In summary, we entered fiscal 2013 in a position of strength operationally and financially, enabling us to focus on the year's #1 operational priority, which is the successful integration of Logica. With respect to Logica, let me begin by reinforcing our commitment to realize significant shareholder value arising from our merger, which was effective 20 of August, 2012. After 100 days of operations, we can confirm that the strategic, operational and financial fit anticipated in the transaction. We can also confirm that we're aggressively adjusting the cost base to reduce overheads and increase our competitiveness, while transforming the business into the CGI performance-based operation model. Against this standard, we have made significant progress and are on track to realize our commitment to deliver an EPS accretion rate in the range of 25% to 30% in fiscal 2013 before acquisition-related and integration cost. We've also adjusted our cost synergy target up from $200 million to $300 million in annual savings. The cost to achieve these synergies is also revised from $265 million to approximately $400 million over the 3-year integration period.

During the quarter, we provisioned $98 million in severances, the benefits of which will be gradually visible throughout the year. Our integration plan envisions approximately 75% of these cost synergies being people-related, with the remaining 25% associated with real estate and other cost management initiatives. This adjustment reflects not only our current view of synergy operations, our opportunities, but also market conditions and planned run-offs of low- or no-margin contracts as we continue to focus on generating high-quality recurring revenue. We continue to have the financial flexibility to go deeper, as we uncover additional synergy opportunities or if market conditions require us to do so. From an operational perspective and in line with our business model, we have organized into 7 strategic business units, led by 7 strong experienced leaders, who have the full accountability for the success of their operations. This includes business development, service delivery, client and member satisfaction, and of course, bottom line financial results.

Together, we have built a fiscal 2013 business plan, which incorporates our integration milestones and our EPS accretion goals. In fiscal 2013, we'll begin reporting our financial results against these 7 strategic business units. We've also taken our case for the need of change directly to the leaders and the employees, having trained over 1,000 former Logica leaders on the CGI model, while interacting with some 29,000 employees through our European and Asia-Pac annual tour, which was held in November. In addition, I've had direct, open and productive communication with the work council leaders. Employee feedback is positive, and engagement towards our operation model is high. Everyone wants to win. As with every acquisition, the overarching principle guiding the integration is that our client needs comes first. We're moving quickly and decisively to reassure existing clients and potential clients by rapidly scheduling VIP meetings to ensure they are fully exposed to the expanded breadth and depth of our new global capabilities. The response from clients continues to be very positive.

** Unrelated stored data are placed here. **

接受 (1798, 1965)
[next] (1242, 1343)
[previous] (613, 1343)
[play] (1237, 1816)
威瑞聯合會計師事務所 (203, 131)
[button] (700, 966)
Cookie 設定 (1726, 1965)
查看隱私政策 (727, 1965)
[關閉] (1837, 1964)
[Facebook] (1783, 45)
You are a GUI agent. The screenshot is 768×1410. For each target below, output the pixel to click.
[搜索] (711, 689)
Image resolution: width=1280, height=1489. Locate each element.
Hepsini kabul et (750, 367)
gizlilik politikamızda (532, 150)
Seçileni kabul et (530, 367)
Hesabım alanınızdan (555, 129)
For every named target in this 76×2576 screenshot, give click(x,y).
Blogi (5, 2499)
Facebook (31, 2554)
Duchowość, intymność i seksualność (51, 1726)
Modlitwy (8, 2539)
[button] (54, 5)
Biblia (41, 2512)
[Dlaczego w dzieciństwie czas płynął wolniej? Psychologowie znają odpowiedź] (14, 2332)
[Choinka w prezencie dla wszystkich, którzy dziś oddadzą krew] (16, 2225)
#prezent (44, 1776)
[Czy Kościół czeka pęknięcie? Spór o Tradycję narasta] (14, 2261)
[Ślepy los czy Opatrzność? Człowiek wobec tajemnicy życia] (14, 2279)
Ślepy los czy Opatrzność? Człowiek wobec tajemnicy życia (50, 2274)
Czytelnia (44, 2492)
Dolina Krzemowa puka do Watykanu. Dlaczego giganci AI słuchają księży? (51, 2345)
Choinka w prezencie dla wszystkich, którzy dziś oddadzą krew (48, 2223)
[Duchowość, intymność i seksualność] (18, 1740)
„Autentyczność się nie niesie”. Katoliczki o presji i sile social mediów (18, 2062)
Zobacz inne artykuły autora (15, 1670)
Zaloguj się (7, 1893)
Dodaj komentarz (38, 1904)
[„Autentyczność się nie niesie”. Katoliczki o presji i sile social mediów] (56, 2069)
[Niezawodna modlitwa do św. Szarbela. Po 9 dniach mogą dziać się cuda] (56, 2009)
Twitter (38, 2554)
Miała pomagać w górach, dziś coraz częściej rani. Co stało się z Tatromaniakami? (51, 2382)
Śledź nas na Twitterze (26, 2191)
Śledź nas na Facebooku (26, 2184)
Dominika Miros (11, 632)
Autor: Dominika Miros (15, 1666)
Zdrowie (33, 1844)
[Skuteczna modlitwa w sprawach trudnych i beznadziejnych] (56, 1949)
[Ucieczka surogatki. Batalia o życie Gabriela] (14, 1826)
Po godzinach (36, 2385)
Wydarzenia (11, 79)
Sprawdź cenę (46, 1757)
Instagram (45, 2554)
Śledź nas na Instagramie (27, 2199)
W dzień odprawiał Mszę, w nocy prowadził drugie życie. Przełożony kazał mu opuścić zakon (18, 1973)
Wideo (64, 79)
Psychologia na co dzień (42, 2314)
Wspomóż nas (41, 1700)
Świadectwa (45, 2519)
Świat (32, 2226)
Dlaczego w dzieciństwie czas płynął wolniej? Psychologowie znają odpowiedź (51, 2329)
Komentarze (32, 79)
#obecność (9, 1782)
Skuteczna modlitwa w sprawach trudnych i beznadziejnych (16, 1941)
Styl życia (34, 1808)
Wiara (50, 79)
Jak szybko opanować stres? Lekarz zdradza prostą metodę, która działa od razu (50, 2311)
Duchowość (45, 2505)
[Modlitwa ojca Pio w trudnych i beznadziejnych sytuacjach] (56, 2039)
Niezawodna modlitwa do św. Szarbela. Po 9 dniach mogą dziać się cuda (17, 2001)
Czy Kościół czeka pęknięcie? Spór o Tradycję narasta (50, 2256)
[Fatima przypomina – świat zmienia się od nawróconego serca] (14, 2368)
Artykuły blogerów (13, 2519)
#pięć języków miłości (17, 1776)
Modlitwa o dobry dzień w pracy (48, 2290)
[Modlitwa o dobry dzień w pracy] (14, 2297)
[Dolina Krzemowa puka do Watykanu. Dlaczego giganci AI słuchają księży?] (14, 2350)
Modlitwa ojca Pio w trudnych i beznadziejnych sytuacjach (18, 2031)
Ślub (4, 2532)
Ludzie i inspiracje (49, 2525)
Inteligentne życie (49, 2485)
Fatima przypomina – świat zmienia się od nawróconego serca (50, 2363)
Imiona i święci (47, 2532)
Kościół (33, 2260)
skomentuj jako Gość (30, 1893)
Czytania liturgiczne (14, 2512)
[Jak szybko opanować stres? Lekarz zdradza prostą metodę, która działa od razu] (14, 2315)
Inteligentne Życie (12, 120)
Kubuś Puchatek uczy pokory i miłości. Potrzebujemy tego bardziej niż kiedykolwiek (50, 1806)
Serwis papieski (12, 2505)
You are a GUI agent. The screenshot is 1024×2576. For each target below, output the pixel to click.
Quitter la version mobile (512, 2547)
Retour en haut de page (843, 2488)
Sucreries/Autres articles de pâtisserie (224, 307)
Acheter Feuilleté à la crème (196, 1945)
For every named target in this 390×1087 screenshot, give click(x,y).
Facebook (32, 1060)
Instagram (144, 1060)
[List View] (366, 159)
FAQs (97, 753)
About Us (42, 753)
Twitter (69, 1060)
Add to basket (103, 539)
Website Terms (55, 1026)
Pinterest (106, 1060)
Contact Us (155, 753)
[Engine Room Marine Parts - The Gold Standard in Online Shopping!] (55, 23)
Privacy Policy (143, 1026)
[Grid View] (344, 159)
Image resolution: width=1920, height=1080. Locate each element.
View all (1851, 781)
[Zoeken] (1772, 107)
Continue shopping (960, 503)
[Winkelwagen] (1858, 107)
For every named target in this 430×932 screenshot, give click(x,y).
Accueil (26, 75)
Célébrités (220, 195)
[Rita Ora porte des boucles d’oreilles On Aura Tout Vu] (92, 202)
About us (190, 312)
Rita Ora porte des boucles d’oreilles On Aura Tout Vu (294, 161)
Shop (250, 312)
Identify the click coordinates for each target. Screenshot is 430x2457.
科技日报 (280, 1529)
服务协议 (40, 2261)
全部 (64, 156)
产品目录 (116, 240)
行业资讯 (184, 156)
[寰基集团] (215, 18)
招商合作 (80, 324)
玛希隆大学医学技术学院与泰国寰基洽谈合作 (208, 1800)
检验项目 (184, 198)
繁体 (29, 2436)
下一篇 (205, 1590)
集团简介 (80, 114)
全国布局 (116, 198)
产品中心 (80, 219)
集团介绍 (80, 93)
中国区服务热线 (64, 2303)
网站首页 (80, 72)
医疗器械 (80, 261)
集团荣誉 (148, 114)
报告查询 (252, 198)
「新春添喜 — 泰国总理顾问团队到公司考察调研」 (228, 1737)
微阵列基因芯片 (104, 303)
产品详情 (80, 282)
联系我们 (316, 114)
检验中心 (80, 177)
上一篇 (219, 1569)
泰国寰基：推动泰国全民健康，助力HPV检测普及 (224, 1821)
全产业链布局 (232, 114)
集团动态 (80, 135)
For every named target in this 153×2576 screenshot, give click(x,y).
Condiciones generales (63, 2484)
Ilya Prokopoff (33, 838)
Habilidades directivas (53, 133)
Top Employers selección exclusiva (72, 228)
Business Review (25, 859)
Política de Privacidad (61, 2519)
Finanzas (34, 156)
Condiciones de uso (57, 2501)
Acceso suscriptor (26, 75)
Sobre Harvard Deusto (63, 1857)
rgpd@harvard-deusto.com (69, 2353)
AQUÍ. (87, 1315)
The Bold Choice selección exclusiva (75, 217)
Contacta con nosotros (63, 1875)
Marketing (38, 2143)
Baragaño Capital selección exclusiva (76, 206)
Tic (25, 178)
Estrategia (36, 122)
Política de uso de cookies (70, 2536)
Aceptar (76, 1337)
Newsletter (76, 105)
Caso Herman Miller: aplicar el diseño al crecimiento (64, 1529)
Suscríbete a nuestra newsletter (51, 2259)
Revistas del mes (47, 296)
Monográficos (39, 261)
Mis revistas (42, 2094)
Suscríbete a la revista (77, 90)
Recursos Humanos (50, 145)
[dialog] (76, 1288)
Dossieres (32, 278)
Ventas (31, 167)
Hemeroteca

Looking ahead to fiscal 2013, including our line of credit, we continue to have ample liquidity: more than $929 million available to continue prioritizing the most accretive investments for shareholders. These include prioritizing investments in profitable organic growth initiatives and a debt repayment for this fiscal year.

Finally, we've been operating under the same basic fundamental beliefs and quality-focused model since 1976. I want to reiterate that we continue to believe that our consistent ability to execute to this model delivers superior returns to shareholders over time, including through the most challenging market conditions. Our stock price increased by approximately 30%, adding almost $3 billion to our market capitalization during the last 12 months. We remain committed to the full realization of our strategic goals and are confident in our team's ability to execute against our business plan in fiscal 2013 and beyond.

Thank you for your continued interest and confidence in CGI. Now Lorne, back to you for the questions.

Lorne Gorber

Thanks, Mike. Just a reminder that a replay of the call will be available either via our website or by dialing 1 (800) 408-3053 and using the pass code 9121092 until December 12. As well, a podcast of this call will be available for download at either cgi.com or via iTunes within a few hours. Follow-up questions as usual can be directed to me at (514) 841-3355.

Valerie, if we could poll for questions.

Question-and-Answer Session

Operator

[Operator Instructions] Our first question is from Tom Liston of Cantor Fitzgerald.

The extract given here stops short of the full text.